**WORK REQUIRED**:
Write out exactly the lines running from the line that includes "Task: Select Zalando's KGV value 72,6" to the end of the data, both ends included, and nothing besides.

Top of SUPPLIED DATA

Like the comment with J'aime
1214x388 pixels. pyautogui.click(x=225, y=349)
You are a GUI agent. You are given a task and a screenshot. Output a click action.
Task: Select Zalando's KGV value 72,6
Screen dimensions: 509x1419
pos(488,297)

Bottom of SUPPLIED DATA

**TASK RESULT**:
Task: Select Zalando's KGV value 72,6
Screen dimensions: 509x1419
pos(488,297)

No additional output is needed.